**** Data supplied ****

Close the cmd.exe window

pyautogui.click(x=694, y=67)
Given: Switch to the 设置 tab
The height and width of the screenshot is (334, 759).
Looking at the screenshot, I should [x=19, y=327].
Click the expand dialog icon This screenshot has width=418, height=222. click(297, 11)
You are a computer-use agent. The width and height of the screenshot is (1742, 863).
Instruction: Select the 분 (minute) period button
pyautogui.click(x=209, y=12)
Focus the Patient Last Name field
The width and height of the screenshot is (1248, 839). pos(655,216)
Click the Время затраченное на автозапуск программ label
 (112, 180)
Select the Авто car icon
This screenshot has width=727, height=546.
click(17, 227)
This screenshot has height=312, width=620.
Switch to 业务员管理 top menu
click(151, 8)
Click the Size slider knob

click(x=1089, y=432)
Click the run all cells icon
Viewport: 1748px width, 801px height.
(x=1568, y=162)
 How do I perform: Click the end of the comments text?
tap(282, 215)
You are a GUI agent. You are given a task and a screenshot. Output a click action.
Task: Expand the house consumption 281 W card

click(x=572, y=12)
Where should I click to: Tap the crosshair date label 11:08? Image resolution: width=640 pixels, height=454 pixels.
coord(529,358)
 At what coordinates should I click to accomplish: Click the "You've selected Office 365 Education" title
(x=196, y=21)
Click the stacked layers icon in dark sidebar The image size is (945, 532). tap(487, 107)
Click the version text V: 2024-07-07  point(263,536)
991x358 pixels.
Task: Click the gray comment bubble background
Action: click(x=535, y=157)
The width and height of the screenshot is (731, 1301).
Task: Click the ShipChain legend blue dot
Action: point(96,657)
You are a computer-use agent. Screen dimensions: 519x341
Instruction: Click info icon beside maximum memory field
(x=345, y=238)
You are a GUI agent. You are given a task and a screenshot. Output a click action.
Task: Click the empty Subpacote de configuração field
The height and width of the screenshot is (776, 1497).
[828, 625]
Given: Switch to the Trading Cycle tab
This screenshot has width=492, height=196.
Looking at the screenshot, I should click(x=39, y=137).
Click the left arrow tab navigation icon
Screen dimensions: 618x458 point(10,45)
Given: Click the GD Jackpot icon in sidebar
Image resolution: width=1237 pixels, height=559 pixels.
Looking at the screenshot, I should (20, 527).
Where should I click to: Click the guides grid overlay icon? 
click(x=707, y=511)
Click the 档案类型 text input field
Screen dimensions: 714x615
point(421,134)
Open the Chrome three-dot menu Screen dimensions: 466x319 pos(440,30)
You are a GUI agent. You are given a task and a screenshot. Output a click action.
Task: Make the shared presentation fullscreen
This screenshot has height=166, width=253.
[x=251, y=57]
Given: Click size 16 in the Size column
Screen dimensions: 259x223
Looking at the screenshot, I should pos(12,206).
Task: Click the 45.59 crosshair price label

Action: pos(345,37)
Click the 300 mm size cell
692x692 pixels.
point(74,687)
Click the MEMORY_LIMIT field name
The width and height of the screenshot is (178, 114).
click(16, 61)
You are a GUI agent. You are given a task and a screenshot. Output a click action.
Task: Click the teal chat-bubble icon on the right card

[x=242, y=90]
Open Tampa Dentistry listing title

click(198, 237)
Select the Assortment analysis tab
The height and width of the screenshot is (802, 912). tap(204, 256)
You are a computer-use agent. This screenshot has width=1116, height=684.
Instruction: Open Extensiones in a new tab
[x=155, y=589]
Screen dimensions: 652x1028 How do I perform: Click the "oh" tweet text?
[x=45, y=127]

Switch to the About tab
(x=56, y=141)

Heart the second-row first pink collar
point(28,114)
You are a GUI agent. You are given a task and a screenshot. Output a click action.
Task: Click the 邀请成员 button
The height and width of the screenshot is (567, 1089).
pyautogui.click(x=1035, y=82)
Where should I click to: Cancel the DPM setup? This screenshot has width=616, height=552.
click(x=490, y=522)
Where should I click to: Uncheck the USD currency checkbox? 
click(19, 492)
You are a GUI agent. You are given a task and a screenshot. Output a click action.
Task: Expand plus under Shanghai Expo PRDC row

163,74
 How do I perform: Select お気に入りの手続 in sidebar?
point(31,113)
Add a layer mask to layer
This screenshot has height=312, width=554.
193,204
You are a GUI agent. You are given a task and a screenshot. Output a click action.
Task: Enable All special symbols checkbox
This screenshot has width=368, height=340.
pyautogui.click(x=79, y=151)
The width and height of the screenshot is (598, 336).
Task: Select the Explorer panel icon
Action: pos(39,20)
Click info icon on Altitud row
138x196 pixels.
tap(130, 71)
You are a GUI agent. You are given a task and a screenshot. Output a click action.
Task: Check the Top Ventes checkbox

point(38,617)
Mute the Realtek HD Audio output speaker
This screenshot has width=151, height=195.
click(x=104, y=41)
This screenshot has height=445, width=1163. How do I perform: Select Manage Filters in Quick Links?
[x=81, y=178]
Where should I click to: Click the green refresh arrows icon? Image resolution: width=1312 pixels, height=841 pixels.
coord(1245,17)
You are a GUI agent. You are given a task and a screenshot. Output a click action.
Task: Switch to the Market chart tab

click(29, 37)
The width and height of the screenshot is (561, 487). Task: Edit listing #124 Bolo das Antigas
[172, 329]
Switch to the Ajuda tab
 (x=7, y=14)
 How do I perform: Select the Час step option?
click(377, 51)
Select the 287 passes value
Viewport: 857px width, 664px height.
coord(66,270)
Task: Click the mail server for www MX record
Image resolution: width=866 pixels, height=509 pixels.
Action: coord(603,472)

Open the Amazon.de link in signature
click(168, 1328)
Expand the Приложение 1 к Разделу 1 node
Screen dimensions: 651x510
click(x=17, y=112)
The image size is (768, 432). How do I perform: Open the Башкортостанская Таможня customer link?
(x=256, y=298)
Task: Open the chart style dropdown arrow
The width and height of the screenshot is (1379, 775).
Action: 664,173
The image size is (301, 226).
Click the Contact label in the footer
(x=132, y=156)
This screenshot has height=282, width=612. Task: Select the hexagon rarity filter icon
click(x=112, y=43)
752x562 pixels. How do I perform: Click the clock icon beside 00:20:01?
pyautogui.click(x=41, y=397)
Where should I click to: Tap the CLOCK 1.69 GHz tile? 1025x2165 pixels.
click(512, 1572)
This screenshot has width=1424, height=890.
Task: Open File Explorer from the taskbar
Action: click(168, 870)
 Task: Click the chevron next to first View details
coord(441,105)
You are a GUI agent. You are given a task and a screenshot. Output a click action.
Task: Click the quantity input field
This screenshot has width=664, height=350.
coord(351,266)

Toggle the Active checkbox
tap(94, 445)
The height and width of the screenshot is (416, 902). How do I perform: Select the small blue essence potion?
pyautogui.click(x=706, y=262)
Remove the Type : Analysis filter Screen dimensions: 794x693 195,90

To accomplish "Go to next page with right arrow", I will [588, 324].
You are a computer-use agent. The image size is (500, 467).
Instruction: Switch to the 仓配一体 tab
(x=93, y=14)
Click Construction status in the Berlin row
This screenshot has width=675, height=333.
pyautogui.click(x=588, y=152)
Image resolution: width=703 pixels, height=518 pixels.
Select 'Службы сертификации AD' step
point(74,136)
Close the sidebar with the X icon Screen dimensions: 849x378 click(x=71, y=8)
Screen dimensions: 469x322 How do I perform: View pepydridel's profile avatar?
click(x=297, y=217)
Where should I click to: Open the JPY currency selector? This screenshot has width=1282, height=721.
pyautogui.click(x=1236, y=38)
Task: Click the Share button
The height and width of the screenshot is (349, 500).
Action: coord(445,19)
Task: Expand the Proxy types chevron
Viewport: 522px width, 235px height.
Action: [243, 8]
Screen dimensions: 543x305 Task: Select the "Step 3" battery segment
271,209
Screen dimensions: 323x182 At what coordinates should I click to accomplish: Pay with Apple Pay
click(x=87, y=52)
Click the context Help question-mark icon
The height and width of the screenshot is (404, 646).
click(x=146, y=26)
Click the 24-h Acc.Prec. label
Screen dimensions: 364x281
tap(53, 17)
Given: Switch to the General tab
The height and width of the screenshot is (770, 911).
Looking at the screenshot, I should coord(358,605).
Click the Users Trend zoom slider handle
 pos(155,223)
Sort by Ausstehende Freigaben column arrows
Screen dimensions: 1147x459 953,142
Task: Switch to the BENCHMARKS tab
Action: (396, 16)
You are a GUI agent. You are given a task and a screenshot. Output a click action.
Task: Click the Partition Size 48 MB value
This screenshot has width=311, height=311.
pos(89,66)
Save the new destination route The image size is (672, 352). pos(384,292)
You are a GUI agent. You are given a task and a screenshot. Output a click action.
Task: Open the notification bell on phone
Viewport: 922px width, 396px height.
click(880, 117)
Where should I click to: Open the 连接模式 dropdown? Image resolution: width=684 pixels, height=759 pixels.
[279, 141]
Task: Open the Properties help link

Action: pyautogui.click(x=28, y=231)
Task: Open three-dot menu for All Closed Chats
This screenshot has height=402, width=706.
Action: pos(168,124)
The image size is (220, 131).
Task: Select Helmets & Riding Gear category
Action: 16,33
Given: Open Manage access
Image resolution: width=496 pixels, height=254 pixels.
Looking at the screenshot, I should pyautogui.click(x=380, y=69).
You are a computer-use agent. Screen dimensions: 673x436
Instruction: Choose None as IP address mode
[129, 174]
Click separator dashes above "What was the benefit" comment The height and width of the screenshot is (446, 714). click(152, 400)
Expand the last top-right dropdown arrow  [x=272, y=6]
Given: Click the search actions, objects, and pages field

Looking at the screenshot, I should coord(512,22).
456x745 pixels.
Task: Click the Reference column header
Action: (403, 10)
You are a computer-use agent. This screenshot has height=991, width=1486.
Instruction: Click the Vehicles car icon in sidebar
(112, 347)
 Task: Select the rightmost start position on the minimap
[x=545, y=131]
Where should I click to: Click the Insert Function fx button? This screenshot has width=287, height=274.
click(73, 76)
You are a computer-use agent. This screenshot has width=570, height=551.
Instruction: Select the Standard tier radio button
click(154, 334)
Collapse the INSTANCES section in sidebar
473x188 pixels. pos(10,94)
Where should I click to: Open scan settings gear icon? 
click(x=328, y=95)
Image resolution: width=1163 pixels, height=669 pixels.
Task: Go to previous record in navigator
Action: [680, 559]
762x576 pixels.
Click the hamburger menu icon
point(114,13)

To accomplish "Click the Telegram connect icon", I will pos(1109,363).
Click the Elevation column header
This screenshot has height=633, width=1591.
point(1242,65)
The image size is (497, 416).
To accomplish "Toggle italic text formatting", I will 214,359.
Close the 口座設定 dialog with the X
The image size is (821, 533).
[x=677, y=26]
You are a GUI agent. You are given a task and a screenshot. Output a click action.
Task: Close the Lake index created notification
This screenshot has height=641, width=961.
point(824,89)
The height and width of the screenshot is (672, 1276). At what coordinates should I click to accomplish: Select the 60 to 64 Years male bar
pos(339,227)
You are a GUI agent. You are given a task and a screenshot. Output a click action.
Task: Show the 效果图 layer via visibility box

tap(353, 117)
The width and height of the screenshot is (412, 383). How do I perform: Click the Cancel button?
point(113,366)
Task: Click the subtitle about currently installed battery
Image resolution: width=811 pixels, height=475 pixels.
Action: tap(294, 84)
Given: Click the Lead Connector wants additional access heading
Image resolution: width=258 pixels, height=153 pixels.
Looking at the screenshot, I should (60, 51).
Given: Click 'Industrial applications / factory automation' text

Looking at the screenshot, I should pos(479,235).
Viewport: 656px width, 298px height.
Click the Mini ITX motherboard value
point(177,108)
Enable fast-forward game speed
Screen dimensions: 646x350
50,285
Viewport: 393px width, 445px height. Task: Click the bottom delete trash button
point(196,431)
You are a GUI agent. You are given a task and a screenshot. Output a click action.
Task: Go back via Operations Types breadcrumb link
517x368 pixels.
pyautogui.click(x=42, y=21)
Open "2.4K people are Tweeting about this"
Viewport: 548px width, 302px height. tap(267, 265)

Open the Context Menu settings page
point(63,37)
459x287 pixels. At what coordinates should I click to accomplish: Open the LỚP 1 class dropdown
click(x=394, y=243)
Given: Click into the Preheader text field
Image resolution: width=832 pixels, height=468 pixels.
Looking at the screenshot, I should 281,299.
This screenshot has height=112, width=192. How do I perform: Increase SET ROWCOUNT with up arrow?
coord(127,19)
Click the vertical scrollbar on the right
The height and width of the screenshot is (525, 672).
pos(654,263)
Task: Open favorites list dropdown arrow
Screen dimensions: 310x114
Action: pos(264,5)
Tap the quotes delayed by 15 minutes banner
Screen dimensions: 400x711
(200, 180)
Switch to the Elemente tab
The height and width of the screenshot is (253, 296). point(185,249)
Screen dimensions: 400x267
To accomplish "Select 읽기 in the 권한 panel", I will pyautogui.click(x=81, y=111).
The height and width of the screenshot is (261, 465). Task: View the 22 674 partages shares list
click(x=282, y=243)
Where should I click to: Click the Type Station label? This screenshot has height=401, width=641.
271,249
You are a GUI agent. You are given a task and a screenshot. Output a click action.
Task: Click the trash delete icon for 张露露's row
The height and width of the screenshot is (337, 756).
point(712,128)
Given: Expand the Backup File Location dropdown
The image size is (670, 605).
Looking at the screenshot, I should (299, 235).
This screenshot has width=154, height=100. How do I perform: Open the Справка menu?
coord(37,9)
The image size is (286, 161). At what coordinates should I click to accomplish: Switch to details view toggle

****

What the task requires:
Where does "three" appear in the listing? Show every line that has it.

Reply to the exercise:
Open the Chrome three-dot menu Screen dimensions: 466x319 pos(440,30)
Task: Open three-dot menu for All Closed Chats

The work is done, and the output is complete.